Work to be completed —
Reproduce the passage of the excerpt on Johannes de Lymburgia's music from "So were our" up to and including "the Italian States?".
-------- Document segment --------
To add to the confusion, Reinhard Strohm, in The Rise of European Music, writes that “At Vicenza, Bertrand Feragut and Johannes de Lymburgia were followed, in the 1460s, by Johannes de Francia….” (In fairness to Strohm, however, his work was published over a quarter of a century ago, and hasn’t been updated since. It’s not surprising a few of its facts may require revision, while the book remains the fine resource it has always been.)

 

So were our Flemish canon and Emiliani’s canon one and the same, referred to as “di Francia” in the Italian States and “de Lymburga” in Liège? Did he actually maintain regular contact and active participation with the ecclesiastical powers-that-be in Liège while spending more than a decade occupying positions that required a high level of both musical and administrative ability in Padua and Vicenza? Or were there two Frankish Johannes, a common enough name, each a canon held in considerable regard in the Low Countries or the Italian States?

Stylistically, the music of Johannes bears some similarities to early Dufay in its procedures and harmonic stability; and at other times, Ciconia comes to mind. (The latter is perhaps not surprising, as Ciconia was originally from Liège, arrived in Padua in 1401, and worked for the city’s Cathedral until his death in 1412. Johannes arrived a little over a decade later. He would have become familiar with some of Ciconia’s sacred music that remained in the active religious repertoire, possibly his madrigals and virelais.) There are also a few indications he might have been familiar with works of some of the so-called Trecento composers. His regular use of an under-third cadence—once termed the Landini cadence because the blind Florentine organist used it frequently—hardly qualifies as proof of anything, any more than does his expert and occasionally quixotic counterpoint, but they both are symptomatic of the varied influences to be found in Johannes’s music.

 

He is occasionally experimental, as well, though the word personal might be a better fit, as he evolves elements of his musical vocabulary over time that then become among its standard features. The erudite liner notes, written by Baptiste Romain, suggest as an example Johannes’s four-voice Magnificat, which “makes use of a dozen highly dissonant harmonic sequences,” which just might be a personal response to some of the less extravagant examples of the no-longer-current Ars subtilior movement that came his way. By contrast, his strophic songs in Latin are understandably easier to sing and more homophonic, with a strong folk element in both the texts and music—particularly in the concluding selection on this disc, a rapt and lovely Salve Virgo regia.
-------- Available data --------
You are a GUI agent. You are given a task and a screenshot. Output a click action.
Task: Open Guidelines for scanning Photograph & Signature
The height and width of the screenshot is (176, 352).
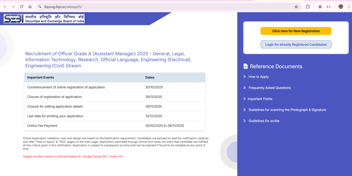click(287, 110)
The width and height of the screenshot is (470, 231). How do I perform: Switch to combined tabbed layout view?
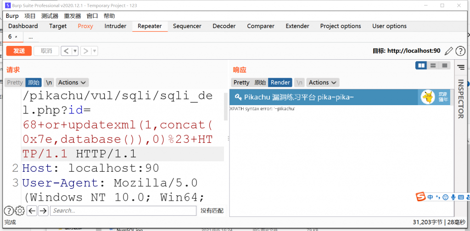coord(444,66)
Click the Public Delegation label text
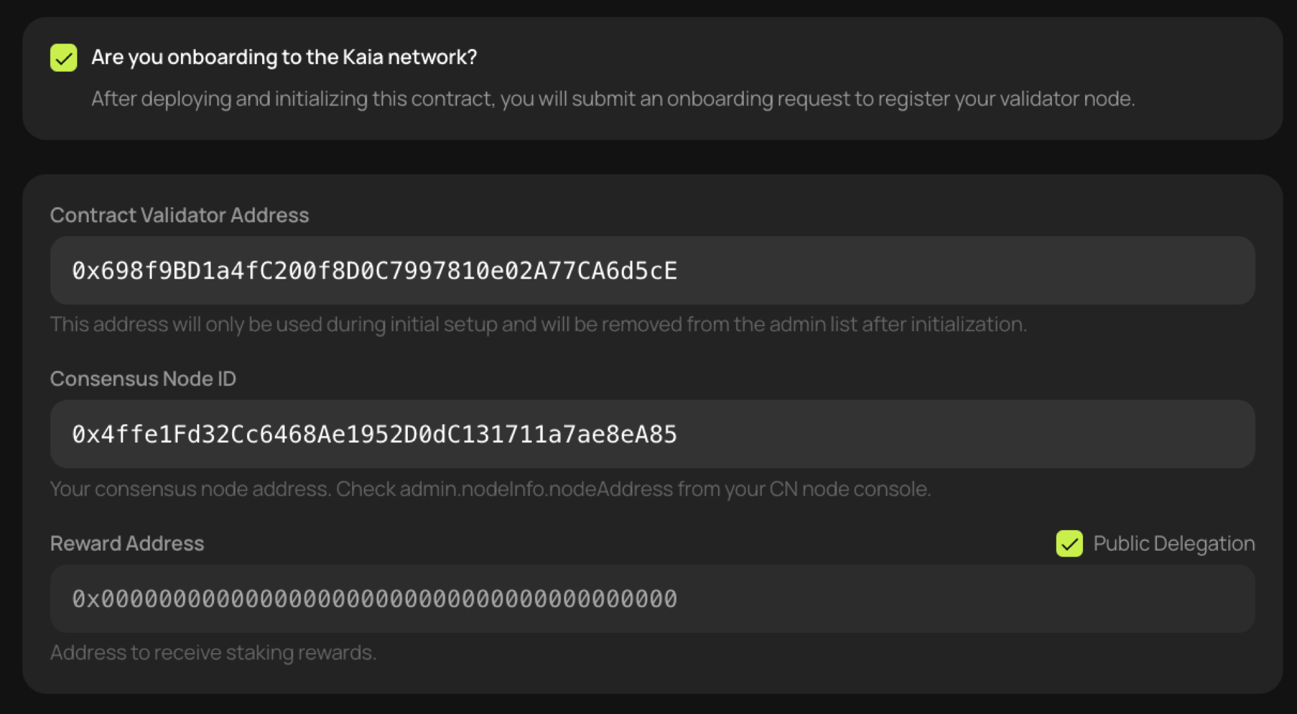This screenshot has width=1297, height=714. [1173, 544]
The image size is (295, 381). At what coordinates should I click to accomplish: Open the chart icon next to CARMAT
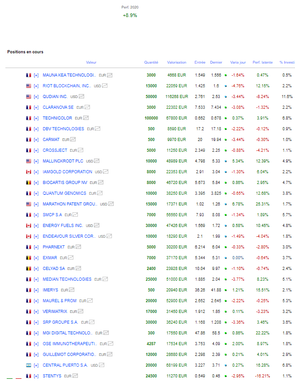[x=74, y=140]
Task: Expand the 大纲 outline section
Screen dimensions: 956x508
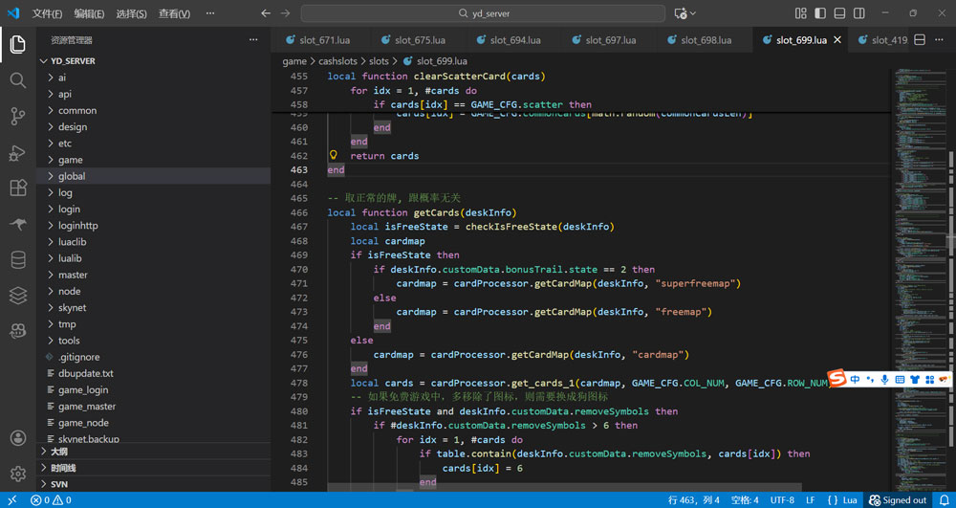Action: click(x=59, y=451)
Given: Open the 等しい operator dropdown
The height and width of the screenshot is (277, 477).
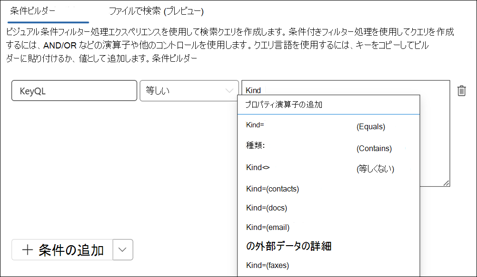Looking at the screenshot, I should click(x=189, y=90).
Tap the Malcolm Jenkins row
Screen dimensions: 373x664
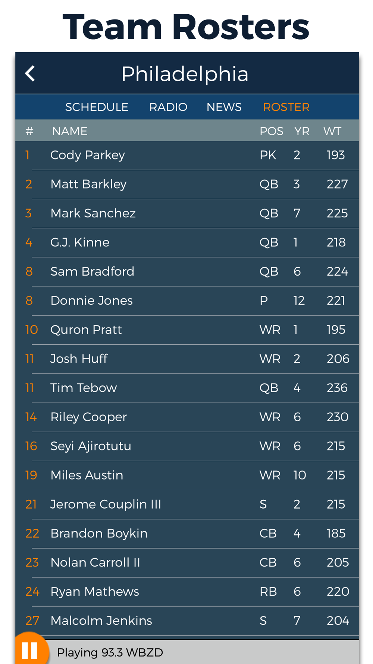[187, 621]
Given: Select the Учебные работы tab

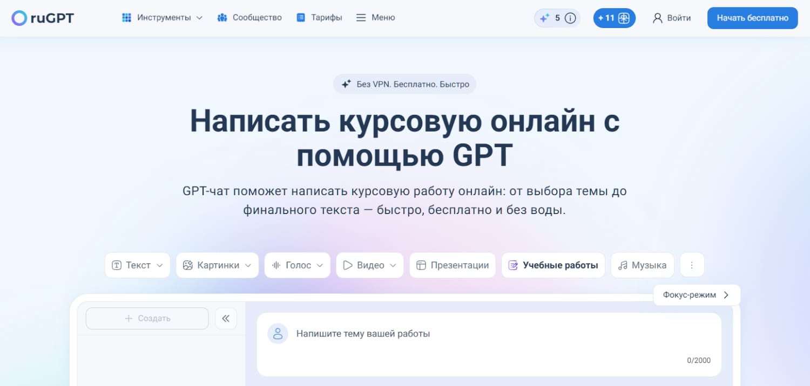Looking at the screenshot, I should (553, 265).
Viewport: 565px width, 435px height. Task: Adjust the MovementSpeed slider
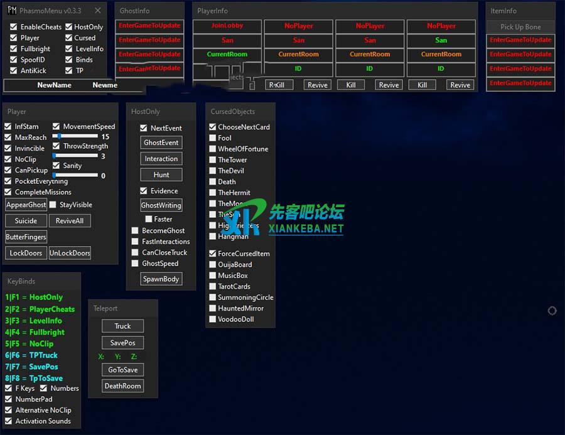click(x=75, y=136)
--------
Your response —
So were our Flemish canon and Emiliani’s canon one and the same, referred to as “di Francia” in the Italian States and “de Lymburga” in Liège? Did he actually maintain regular contact and active participation with the ecclesiastical powers-that-be in Liège while spending more than a decade occupying positions that required a high level of both musical and administrative ability in Padua and Vicenza? Or were there two Frankish Johannes, a common enough name, each a canon held in considerable regard in the Low Countries or the Italian States?